Activity >> Which lines of the listing below contain the word "roku"? Copy each of them.
---------- Materials provided ----------
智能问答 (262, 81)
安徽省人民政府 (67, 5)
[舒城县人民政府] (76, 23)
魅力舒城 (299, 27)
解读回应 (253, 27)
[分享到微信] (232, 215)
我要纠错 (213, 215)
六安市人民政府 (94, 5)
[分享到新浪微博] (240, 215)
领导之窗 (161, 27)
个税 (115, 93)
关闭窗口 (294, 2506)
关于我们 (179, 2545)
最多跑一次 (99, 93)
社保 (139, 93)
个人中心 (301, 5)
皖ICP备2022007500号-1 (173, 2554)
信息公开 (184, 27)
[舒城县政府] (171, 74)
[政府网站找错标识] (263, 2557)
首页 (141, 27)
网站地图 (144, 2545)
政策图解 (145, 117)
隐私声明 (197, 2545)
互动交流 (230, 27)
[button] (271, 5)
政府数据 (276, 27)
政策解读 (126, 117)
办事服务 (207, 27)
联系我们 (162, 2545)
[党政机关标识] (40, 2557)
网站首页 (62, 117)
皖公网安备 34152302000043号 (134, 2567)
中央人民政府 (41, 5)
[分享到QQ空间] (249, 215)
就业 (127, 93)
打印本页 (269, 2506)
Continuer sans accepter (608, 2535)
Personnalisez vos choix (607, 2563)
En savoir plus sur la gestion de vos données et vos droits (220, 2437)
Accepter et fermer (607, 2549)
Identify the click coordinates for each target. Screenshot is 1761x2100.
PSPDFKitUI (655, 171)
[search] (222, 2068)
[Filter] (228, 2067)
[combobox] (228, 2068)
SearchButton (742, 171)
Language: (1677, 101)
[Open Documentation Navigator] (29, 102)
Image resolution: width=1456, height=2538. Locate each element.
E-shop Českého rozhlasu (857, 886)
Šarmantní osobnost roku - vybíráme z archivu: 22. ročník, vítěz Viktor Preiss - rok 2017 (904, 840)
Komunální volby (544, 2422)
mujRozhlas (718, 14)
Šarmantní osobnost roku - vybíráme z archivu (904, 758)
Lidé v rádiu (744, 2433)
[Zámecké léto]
----------
Solution to this exercise >>
Šarmantní osobnost roku - vybíráme z archivu: 22. ročník, vítěz Viktor Preiss - rok 2017 (904, 840)
Šarmantní osobnost roku - vybíráme z archivu (904, 758)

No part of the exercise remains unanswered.